YOUR TASK
Scan the data below for lines holding the word "right", and copy each line found.

MATERIAL TO PROCESS
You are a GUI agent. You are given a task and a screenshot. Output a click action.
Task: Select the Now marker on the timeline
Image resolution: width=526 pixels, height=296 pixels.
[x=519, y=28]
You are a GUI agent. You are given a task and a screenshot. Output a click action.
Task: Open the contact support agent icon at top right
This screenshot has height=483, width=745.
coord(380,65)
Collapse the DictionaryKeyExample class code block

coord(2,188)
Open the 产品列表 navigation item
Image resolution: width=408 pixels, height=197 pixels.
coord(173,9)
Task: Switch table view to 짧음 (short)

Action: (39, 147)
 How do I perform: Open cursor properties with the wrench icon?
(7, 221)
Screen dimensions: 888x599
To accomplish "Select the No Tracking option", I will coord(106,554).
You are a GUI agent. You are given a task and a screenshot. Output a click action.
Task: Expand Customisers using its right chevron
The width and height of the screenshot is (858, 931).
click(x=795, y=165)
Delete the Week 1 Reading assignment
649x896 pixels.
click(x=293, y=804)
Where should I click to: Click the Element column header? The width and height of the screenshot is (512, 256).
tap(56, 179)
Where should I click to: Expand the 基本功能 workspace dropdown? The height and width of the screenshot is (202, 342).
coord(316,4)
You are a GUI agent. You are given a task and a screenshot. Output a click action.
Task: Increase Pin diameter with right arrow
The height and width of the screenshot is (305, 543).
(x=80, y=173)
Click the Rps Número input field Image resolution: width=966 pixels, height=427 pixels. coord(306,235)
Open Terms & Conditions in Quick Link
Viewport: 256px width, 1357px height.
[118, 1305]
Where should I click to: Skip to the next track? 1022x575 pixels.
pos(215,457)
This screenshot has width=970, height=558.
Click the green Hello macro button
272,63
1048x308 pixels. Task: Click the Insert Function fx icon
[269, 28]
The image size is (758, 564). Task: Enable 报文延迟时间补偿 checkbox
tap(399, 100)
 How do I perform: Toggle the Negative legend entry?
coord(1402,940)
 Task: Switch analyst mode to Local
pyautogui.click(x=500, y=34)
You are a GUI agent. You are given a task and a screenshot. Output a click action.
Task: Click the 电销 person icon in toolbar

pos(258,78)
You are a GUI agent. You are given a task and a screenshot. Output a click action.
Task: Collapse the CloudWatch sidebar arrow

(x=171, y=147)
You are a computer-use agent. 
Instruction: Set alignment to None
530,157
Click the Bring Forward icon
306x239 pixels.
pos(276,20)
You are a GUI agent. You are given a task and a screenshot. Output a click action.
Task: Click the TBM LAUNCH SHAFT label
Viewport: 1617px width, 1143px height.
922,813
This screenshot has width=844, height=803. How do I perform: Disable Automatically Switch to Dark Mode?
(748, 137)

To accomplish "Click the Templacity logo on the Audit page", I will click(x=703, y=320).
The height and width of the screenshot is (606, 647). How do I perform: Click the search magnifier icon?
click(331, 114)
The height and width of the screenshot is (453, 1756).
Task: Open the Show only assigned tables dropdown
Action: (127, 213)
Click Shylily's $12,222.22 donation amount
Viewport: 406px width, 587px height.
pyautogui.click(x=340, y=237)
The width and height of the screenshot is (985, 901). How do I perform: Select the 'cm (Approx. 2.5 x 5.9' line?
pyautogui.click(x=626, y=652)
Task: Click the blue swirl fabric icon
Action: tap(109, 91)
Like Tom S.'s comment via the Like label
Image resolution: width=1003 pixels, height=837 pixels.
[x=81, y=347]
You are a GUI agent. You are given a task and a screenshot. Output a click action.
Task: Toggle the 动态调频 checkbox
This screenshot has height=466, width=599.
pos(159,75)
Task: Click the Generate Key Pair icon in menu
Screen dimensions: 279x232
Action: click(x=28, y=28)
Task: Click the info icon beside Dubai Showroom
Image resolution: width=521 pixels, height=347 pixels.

RESPONSE BELOW
Task: Open the contact support agent icon at top right
Task: Expand Customisers using its right chevron
Task: Increase Pin diameter with right arrow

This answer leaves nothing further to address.